In Defense of Atheists (Part II)

What believers need to know about Atheists

While many people rightfully argue about (or discuss) belief and religion, I’m sure many don’t know what atheists think or believe. However, I encourage people to learn the truth about atheism to understand atheists better. It’s very simple but it may require more unlearning of past prejudices than assimilating new information. That is partly why I decided to become open about my atheism and to write about it.

My take on life’s meaning

I ended Part I with mention of an article that accuses atheists of being nihilists. Indeed, nihilists do not usually follow a god belief. There are multiple forms of nihilism because it is a basic philosophical position that applies to different things differently. So there are many types of nihilists, but that discussion is well beyond my intent here. As with most posts of that nature, it was full of assumptions about atheists that are either wrong or stereotyping. That should be enough, but the article was also replete with reasoning fallacies; a common problem with theistic arguments of virtually any type.

One claim the author made regards life having meaning. Life being meaningless would be a nihilist philosophical premise, but it is not atheist even if some atheists may see life like that. Few atheists are nihilist of any kind, but this is about me. So, this guy claims my life is void of meaning and must be so because it includes no gods. Specifically his. Many people may need a god to give meaning or purpose to their life. Fine – that’s them. I don’t! (And, frankly, neither do they.)

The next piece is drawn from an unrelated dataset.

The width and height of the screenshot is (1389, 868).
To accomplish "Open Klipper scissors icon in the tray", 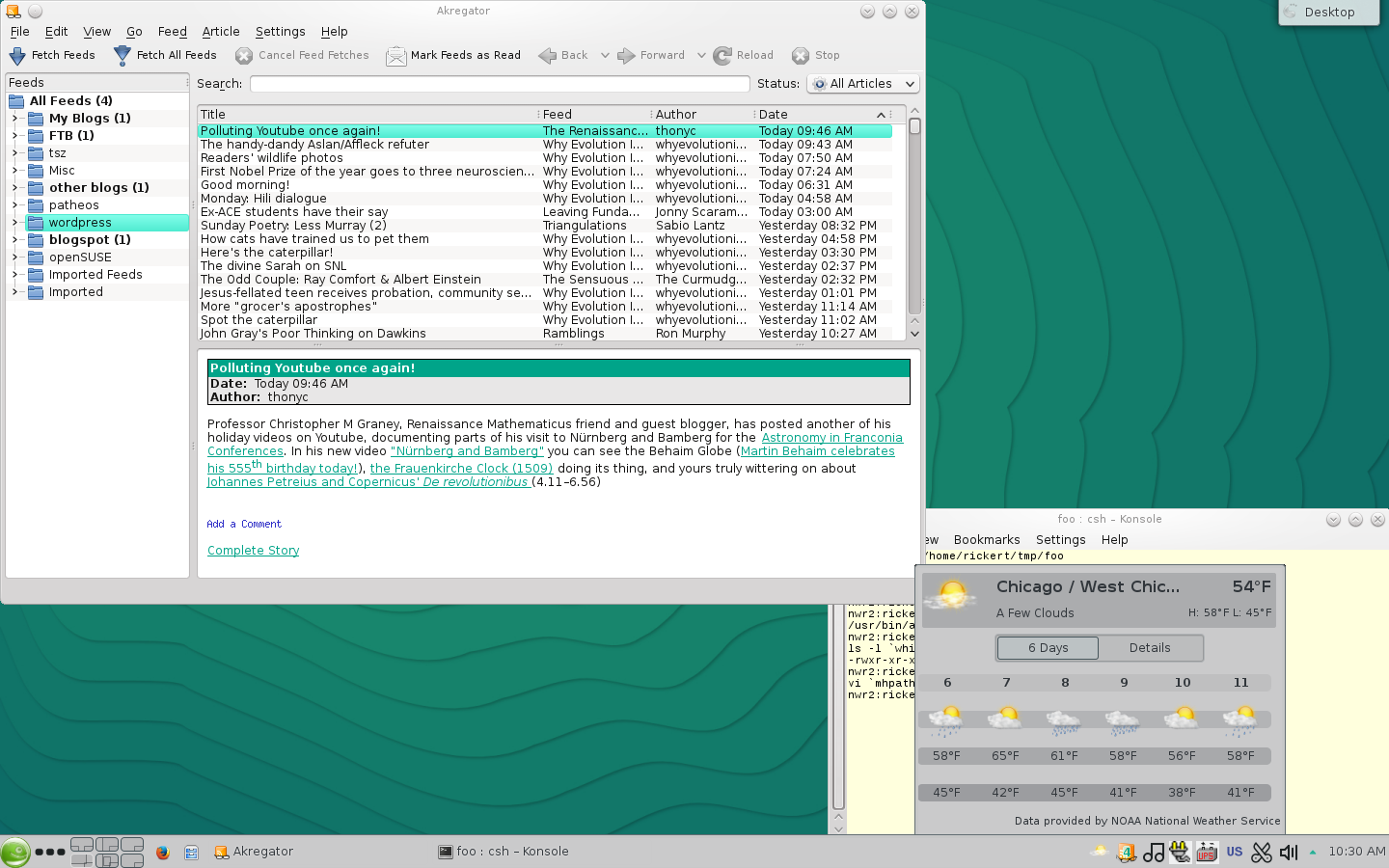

I contend that since this life is all I have (reincarnation notwithstanding), every day of it is filled with purpose and reason. What I will never accept is that life is some sort of test given by a god to determine if I, or my eternal soul, must spend eternity either incredibly bored (or however you see that state) or suffering (aka eternal damnation). I say this life is all we get, and I hope it is wonderful for everyone. If someone thinks it is a blessing from god, I’m ok with that. That’s them. If they follow a religion, I am sure there is more to it.

I think the purpose of each life is simply to live it. My reason for existence is the reason I give it, just as each person gives reason and purpose to their life, with or without the assistance of a deity or the promise of an afterlife. That’s my opinion, and it’s not nihilist. I find people telling me that such thoughts are not what I truly think to be incredibly annoying.

I don’t believe that I was created by a god. It is not the purpose of my life to serve anything or anybody outside of nature – I respect reality and nature. I believe in living my life as implied in parts of much wisdom literature to the fullest (eat, drink, and be merry), to find happiness and pleasure (e.g., The Rubaiyat of Omar Khayyam), to limit my suffering and that of other people and creatures. Certainly, to love.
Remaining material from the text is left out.